6. The method of claim 1, wherein, The application of Steifel manifold constraints and Riemann optimization to the direction parameters in the low-rank adaptable structure of weight decomposition includes: Define the Steifel manifold and set the objective function for the training process of the multi-task question answering model; The Euclidean gradient of the direction parameter of the increment matrix is obtained from the objective function. The Euclidean gradient of the direction parameter of the increment matrix is projected onto the tangent space of the Steifel manifold and optimized using the Riemann gradient to obtain the Riemann gradient that satisfies the tangent space constraint. The directional parameters of the increment matrix are updated using the Riemann gradient that satisfies the tangent space constraint.
7. The method of claim 6, wherein, The objective function for the training process of the multi-task question answering model is shown in equation (1) below: (1) In the formula, a target function representing a training process of the multi-task question answering model, a multi-task autoregressive loss function, 、 a weight coefficient, a specialist routing loss, a specialist load balancing loss.
8. A hybrid expert and weighted decomposition low-rank adaptation intelligent question answering device, wherein the hybrid expert and weighted decomposition low-rank adaptation intelligent question answering device is used to implement the hybrid expert and weighted decomposition low-rank adaptation intelligent question answering method as described in any one of claims 1-7, characterized in that, The device includes: The receiving module is used to receive user input questions; A generation module is used to generate answers to the questions from the trained multi-task question-answering model. The training process of the multi-task question-answering model includes: Obtain historical question-and-answer text data, add task identifiers and supervision labels to the historical question-and-answer text data, and perform preprocessing to obtain the sample dataset; The multi-task question answering model obtains expert output results based on samples; wherein, the multi-task question answering model includes a shared backbone network module, an expert allocation module, and multiple expert sub-modules; We introduce a weight decomposition low-rank adaptation structure into the shared backbone network module and multiple expert sub-modules. We apply Steenfair manifold constraints and Riemann optimization to the direction parameters in the weight decomposition low-rank adaptation structure. We then train the multi-task question answering model based on the sample dataset to obtain the trained multi-task question answering model. The output module is used to output the generated answer to the user.

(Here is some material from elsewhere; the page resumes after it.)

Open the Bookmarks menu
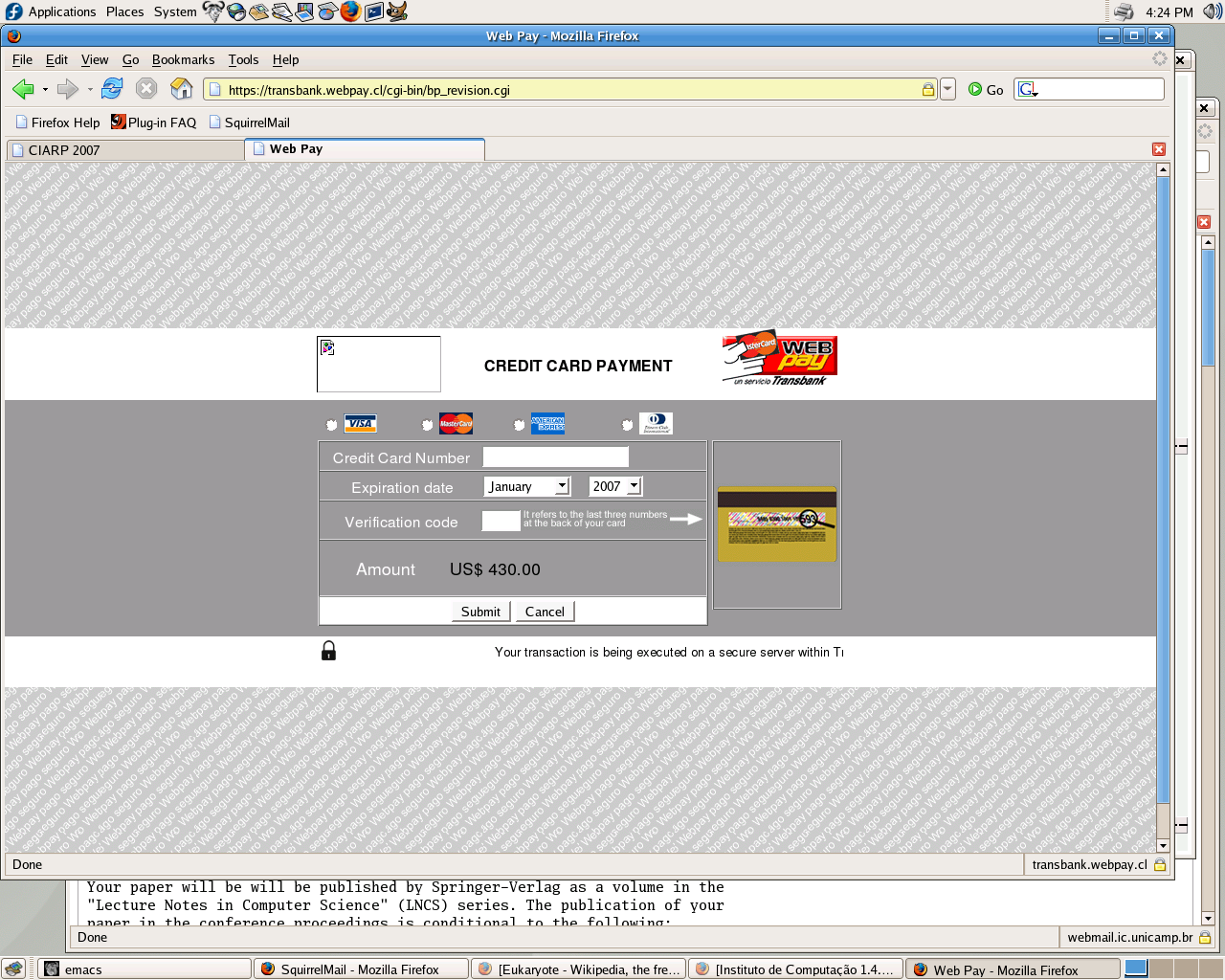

9. An intelligent question-answering device that combines expert input with low-rank weight decomposition adaptation, characterized in that, The intelligent question-answering device that combines hybrid experts with low-rank weight decomposition includes: processor; A memory storing computer-readable instructions that, when executed by the processor, implement the method as described in any one of claims 1 to 7.
10. A computer-readable storage medium, characterized in that, The computer-readable storage medium contains program code that can be invoked by a processor to execute the method as described in any one of claims 1 to 7.